Start of Excerpted data
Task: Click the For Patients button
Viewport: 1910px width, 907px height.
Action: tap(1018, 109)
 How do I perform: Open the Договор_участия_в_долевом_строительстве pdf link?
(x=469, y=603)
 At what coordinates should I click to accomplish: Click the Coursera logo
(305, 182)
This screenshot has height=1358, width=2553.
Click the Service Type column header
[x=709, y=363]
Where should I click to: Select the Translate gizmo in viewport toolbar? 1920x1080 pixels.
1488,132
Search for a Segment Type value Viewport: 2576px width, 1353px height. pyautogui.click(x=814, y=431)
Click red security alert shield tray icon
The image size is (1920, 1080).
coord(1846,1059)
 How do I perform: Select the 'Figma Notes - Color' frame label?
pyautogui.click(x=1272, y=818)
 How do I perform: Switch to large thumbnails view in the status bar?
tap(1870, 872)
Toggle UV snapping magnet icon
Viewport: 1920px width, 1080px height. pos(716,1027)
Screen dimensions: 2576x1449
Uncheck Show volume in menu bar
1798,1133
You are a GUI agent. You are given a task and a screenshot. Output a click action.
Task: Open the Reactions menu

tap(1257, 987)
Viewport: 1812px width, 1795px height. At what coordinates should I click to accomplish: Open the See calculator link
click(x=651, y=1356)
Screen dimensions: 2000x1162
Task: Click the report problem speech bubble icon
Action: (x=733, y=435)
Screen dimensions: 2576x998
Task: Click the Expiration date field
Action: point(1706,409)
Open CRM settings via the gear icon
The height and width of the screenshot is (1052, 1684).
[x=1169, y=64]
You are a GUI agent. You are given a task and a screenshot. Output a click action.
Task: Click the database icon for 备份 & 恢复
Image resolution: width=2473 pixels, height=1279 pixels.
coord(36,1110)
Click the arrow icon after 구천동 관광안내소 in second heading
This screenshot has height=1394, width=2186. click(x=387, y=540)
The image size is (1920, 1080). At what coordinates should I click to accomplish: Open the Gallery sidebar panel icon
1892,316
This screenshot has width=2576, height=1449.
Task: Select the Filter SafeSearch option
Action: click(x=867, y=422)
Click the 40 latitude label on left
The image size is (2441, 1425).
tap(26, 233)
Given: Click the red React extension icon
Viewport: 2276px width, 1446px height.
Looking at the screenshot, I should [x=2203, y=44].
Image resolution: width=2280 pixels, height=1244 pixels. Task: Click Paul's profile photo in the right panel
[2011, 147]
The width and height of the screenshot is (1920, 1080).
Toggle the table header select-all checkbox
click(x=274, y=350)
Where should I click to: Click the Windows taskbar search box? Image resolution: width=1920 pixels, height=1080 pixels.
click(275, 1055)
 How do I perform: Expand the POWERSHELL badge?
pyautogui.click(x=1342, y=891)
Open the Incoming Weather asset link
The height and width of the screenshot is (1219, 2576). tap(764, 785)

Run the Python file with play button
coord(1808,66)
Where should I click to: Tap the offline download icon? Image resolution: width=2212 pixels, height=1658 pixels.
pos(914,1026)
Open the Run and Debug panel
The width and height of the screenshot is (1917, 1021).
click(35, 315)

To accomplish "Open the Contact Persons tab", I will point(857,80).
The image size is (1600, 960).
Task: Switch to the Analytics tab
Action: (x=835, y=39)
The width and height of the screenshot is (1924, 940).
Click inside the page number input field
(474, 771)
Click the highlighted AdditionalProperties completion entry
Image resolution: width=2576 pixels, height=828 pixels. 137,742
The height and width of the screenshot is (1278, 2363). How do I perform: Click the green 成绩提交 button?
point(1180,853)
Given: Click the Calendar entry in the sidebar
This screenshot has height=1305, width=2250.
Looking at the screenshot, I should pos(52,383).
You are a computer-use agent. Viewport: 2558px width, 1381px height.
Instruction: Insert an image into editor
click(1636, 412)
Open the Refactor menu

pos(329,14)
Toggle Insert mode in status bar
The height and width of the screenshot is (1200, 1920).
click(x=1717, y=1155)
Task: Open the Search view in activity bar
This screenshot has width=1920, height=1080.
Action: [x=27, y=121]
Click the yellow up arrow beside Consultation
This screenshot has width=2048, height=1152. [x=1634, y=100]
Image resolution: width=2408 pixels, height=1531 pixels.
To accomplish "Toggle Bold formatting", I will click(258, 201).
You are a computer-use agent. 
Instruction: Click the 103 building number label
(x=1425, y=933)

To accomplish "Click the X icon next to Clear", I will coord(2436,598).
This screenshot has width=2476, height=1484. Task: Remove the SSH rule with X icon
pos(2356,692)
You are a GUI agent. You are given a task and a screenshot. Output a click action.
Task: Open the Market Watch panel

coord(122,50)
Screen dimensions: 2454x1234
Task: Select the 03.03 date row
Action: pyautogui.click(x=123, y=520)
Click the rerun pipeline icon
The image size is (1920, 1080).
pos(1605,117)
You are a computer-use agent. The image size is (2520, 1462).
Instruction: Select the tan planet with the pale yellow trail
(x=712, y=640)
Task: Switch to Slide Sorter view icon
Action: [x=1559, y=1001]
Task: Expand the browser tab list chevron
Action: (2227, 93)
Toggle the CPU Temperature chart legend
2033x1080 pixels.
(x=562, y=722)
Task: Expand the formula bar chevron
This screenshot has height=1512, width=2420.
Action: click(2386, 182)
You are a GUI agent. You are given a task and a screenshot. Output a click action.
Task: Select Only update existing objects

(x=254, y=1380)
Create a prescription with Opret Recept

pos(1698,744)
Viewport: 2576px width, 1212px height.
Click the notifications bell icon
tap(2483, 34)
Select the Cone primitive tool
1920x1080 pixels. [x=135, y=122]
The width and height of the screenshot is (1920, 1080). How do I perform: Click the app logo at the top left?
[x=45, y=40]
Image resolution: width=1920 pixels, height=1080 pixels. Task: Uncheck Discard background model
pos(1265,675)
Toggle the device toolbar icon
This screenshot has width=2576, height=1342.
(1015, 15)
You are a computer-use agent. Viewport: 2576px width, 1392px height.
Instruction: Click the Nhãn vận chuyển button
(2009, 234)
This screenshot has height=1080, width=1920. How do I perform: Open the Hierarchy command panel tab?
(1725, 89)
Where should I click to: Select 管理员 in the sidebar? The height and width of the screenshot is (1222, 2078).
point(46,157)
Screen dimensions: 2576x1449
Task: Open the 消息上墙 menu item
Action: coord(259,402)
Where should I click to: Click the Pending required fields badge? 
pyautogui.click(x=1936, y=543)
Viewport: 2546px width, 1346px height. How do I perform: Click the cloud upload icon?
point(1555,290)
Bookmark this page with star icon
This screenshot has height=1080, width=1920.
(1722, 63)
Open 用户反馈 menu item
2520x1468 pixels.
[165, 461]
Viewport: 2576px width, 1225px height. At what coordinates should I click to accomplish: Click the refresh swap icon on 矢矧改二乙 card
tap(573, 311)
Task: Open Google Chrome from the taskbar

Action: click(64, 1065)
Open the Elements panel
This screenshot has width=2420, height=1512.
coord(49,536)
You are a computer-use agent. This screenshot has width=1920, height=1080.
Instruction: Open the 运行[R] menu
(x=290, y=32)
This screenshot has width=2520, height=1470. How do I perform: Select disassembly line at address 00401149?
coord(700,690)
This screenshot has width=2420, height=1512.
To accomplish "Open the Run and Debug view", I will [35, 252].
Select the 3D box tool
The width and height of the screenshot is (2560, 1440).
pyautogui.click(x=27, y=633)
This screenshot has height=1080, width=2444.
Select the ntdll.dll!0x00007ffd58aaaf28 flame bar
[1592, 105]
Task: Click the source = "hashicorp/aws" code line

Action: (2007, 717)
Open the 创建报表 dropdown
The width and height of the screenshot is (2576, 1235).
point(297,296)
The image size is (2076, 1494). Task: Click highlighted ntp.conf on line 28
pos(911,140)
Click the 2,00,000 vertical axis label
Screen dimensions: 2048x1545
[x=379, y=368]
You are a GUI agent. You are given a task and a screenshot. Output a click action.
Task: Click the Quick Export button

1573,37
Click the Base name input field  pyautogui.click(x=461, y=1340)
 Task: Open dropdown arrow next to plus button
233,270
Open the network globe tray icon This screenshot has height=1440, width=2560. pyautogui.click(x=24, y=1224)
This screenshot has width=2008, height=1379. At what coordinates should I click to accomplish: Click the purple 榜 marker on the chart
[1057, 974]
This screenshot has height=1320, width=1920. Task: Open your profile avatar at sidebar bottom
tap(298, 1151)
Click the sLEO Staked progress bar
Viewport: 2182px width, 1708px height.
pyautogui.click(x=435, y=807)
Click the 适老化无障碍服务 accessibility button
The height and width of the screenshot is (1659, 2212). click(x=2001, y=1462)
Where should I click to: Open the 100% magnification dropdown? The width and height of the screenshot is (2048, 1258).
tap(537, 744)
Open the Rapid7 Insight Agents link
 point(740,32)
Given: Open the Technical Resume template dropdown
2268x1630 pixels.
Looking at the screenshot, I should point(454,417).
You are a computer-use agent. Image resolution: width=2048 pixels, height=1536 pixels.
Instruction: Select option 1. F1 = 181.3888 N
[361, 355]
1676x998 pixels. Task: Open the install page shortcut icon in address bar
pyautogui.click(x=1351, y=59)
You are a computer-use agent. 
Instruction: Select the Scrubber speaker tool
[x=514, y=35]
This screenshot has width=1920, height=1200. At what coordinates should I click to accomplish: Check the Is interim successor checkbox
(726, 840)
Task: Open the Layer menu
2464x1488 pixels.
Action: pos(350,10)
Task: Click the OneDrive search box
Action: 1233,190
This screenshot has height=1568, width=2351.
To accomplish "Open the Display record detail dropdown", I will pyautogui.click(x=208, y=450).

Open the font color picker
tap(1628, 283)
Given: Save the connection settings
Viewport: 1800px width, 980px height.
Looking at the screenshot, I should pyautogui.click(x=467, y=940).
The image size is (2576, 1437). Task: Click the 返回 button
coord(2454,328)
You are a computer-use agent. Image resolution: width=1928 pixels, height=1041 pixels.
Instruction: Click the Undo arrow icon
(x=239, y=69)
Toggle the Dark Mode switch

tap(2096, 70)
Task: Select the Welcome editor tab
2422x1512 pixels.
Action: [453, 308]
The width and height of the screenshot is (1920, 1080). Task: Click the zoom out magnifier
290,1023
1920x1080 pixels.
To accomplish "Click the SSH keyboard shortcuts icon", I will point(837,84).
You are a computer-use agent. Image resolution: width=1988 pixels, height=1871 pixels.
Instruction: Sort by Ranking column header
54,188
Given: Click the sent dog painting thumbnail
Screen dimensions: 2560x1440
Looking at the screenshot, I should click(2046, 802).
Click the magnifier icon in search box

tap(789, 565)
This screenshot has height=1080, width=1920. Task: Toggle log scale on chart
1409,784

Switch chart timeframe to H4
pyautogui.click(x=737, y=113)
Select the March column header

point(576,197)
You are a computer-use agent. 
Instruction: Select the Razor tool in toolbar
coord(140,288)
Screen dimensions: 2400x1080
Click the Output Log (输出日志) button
End of Excerpted data
## What the task requires
The lines of the records that contain the string "tray" should be located and copied.

## Reply
Click red security alert shield tray icon
Open the network globe tray icon This screenshot has height=1440, width=2560. pyautogui.click(x=24, y=1224)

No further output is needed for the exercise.